__SOURCE TEXT__:
In the realm of arena tours, Pearl Jam was the first domino to fall. On Monday evening, the veteran band announced that it was postponing the North American leg of its long-awaited Gigaton tour. Seventeen shows, slated to begin March 18th, were postponed indefinitely. The news wasn’t entirely a shock: Health officials had already been urging people to avoid large crowds and nonessential travel, and Pearl Jam is from Seattle, one of the early hotspots for COVID-19 spread in the U.S. “As residents of the city of Seattle, we’ve been hit hard and have witnessed firsthand how quickly these disastrous situations can escalate,” the band wrote in a series of tweets. “Our kids’ schools have closed along with universities and businesses. It’s been brutal.” Still, Pearl Jam’s decision to call off a massive tour promoting its first new album in seven years—jeopardizing millions of dollars of revenue—signaled the severity of the situation to the rest of the music industry and guaranteed that more major cancellations were imminent.

__SUPPLIED MATERIAL__:
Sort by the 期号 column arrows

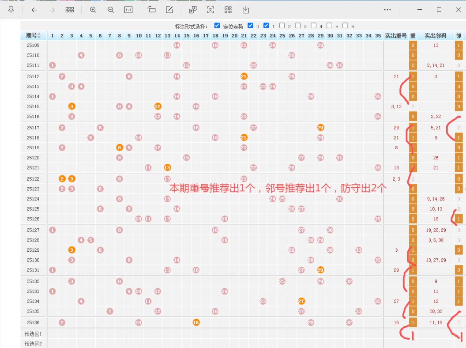click(x=39, y=36)
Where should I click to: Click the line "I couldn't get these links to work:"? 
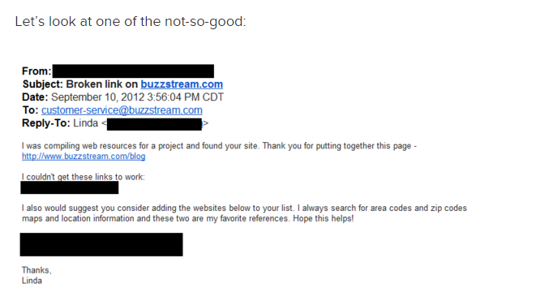(x=83, y=177)
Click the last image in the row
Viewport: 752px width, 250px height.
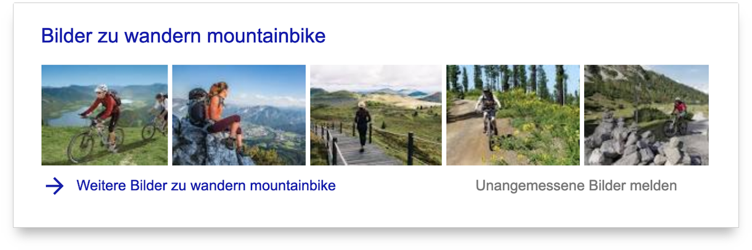click(646, 115)
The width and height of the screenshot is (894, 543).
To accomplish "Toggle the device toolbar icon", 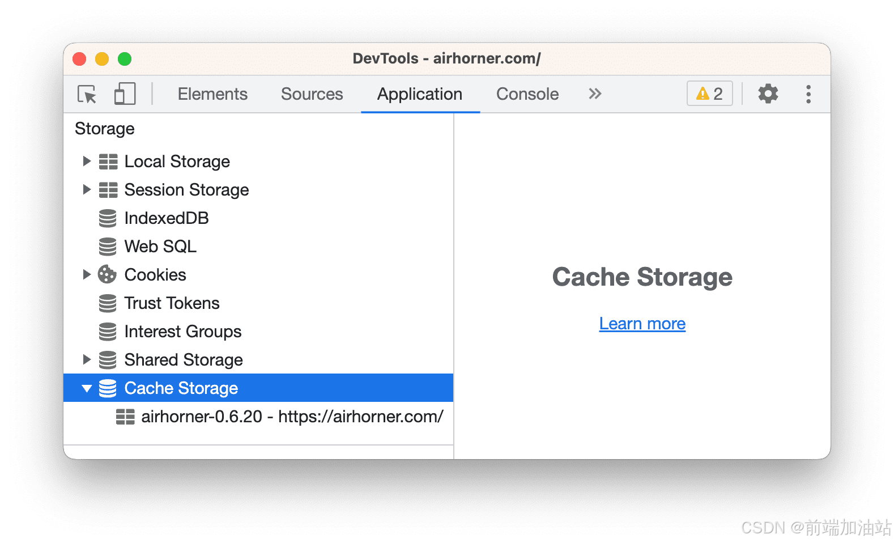I will click(125, 94).
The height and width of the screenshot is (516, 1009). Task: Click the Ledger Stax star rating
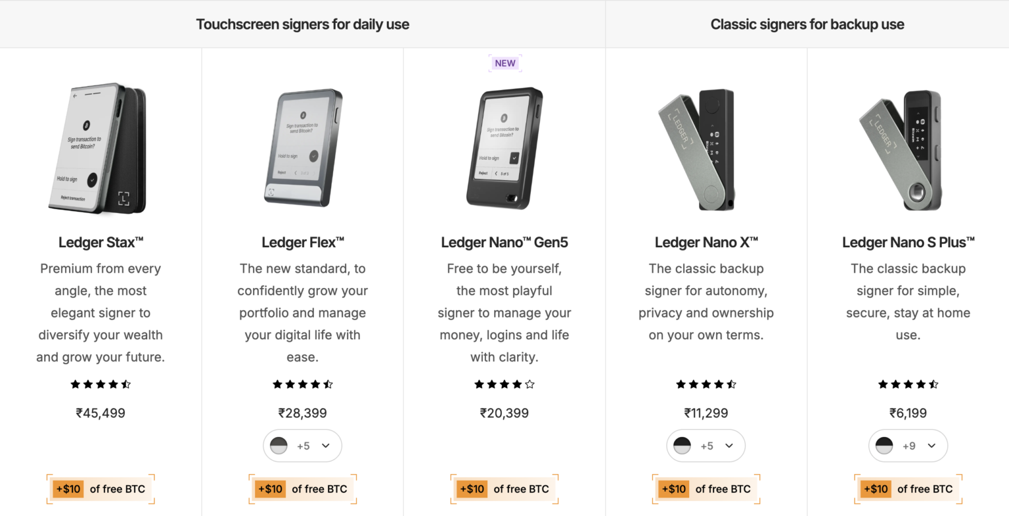[x=101, y=384]
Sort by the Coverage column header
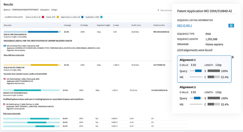This screenshot has width=243, height=132. 68,25
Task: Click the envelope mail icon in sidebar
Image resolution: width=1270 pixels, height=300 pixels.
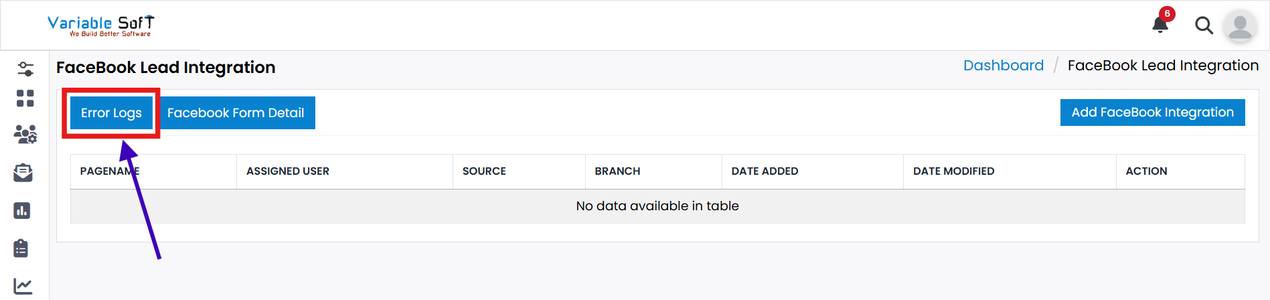Action: (x=23, y=173)
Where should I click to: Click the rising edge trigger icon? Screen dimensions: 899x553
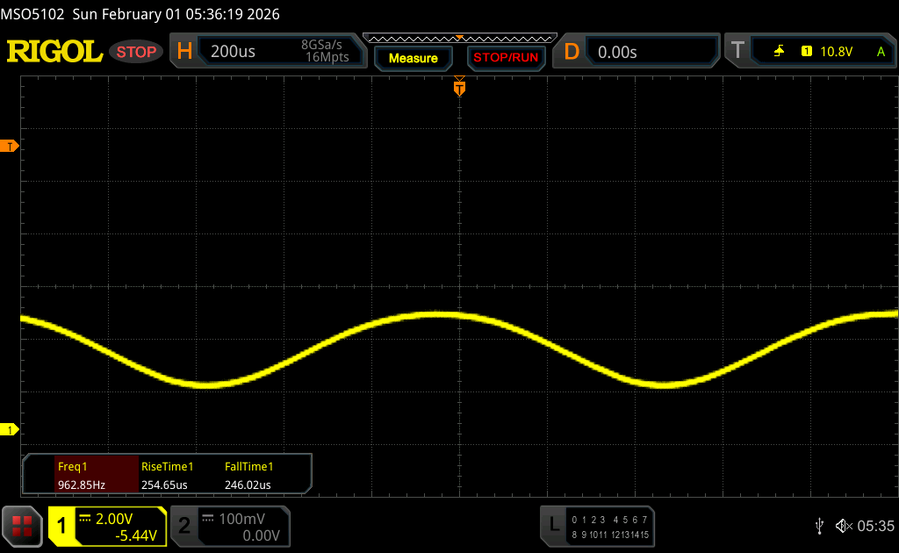tap(779, 52)
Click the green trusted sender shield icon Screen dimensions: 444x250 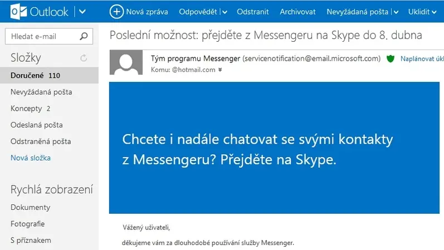[391, 58]
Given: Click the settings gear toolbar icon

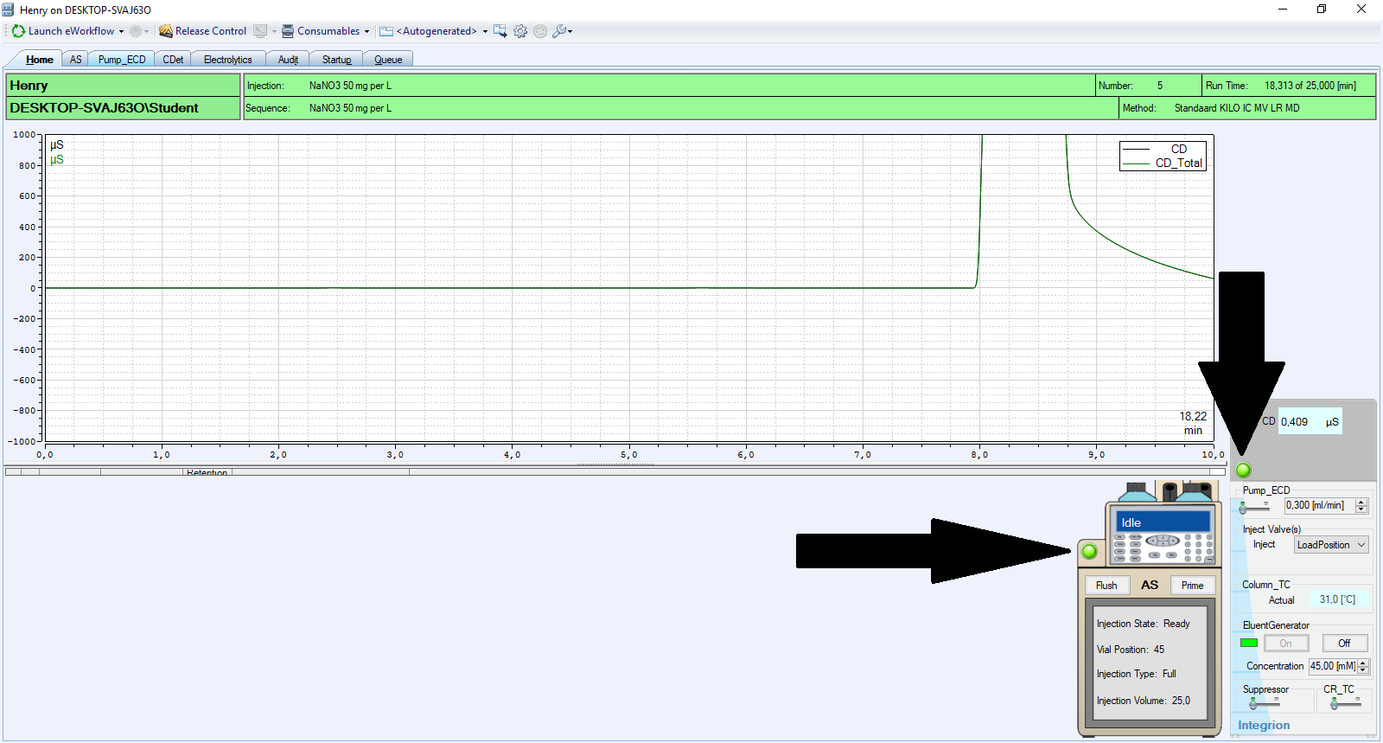Looking at the screenshot, I should 520,31.
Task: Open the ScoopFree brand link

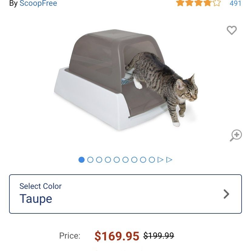Action: (x=38, y=3)
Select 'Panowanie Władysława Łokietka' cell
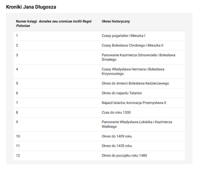202x171 pixels. coord(137,124)
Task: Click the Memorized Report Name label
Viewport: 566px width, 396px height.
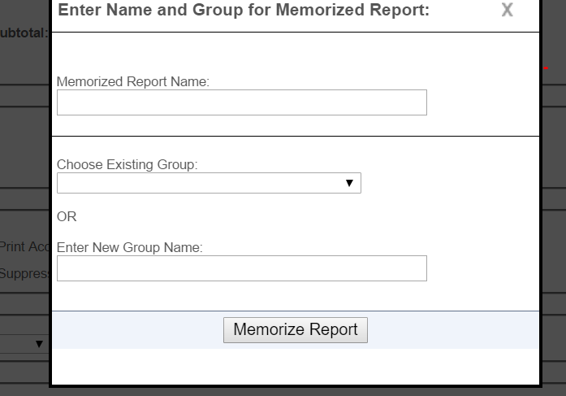Action: pyautogui.click(x=133, y=81)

__TASK INSTRUCTIONS__: According to the passage about Pearl Jam's tour, how many shows were postponed, and when were they supposed to begin?

__RESPONSE FOR THIS EXERCISE__: Seventeen shows, slated to begin March 18th.